*Exercises*:
1. In the VFS text below, what is the name of the field in the file data structure that holds pointers to functions for different operations?
2. List every example the VFS text below gives for the pseudo-file-systems group.

*Selected excerpt*:
•••••

Any filesystem operation will go through:

  1. The system calls are invoked to access the VFS data structures and determine the filesystem where the accessed file belongs.
  2. The file is represented by a file data structure in kernel memory. This data structure contains a field called f_op that contains pointers to functions corresponding to different operations. The system call handler finds the pointer to the right function and invokes it.

VFS supported 3 groups of filesystem:

  • Disk-based filesystems, i.e. etx2. etx4
  • Network filesystems, i.e. NFS, AFS
  • Pseudo-file-systems, /proc, pipefs, sockfs, sysfs
$ cat /proc/filesystems
nodev	sysfs
nodev	tmpfs
nodev	bdev
nodev	proc
nodev	cgroup
...

VFS supports 4 filesystem data structures:

  1. Superblock stores the information of the filesystem. For disk-based filesystems, it is filesystem control block that store number of Inodes, disk blocks, start of the list of free disk blocks, etc. Destruction of the superblock will render the file system unreadable.
  2. File represents an open file, and is created in response to the open system call. It supports operations such as read, write, sendfile, lock, etc.
  3. Inode: we discussed in this post. For disk-based filesystems, this object corresponds to a file control block stored on disk.

•••••

*Excerpted data*:
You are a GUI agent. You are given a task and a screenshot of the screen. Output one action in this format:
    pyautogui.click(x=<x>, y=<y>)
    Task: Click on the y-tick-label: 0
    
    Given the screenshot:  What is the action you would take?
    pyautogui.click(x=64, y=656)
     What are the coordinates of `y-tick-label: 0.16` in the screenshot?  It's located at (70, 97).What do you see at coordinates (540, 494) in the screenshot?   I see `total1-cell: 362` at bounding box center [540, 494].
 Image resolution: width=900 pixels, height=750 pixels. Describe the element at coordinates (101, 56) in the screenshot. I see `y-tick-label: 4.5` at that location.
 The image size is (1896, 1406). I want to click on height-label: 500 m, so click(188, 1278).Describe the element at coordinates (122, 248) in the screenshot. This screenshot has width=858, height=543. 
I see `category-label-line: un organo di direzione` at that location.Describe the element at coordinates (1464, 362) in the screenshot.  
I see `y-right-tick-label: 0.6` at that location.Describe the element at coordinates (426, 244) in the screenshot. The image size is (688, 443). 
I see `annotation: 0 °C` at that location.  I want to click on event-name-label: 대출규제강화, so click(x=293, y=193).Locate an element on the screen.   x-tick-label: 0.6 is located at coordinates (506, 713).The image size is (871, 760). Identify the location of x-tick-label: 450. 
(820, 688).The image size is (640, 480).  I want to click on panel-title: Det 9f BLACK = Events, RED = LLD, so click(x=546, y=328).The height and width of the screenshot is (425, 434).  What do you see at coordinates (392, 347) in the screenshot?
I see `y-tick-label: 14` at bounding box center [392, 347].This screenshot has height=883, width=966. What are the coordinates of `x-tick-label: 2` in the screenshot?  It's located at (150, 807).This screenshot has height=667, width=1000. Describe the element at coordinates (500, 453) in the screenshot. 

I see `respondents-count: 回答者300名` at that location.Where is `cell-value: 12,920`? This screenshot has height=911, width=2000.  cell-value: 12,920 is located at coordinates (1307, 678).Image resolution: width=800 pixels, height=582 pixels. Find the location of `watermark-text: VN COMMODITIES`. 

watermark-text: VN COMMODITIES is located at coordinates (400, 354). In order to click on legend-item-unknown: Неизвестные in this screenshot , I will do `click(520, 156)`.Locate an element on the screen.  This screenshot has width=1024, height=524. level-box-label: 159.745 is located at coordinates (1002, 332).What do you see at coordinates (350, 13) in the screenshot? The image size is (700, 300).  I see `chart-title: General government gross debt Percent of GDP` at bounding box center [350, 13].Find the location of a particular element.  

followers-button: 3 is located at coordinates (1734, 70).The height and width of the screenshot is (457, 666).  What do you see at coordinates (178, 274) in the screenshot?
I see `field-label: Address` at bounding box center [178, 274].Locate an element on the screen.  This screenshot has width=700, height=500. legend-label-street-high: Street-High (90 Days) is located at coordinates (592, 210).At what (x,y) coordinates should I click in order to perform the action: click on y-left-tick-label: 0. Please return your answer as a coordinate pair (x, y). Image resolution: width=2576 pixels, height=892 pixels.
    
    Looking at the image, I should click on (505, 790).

•••••

*Answer list*:
1. f_op

2. /proc, pipefs, sockfs, sysfs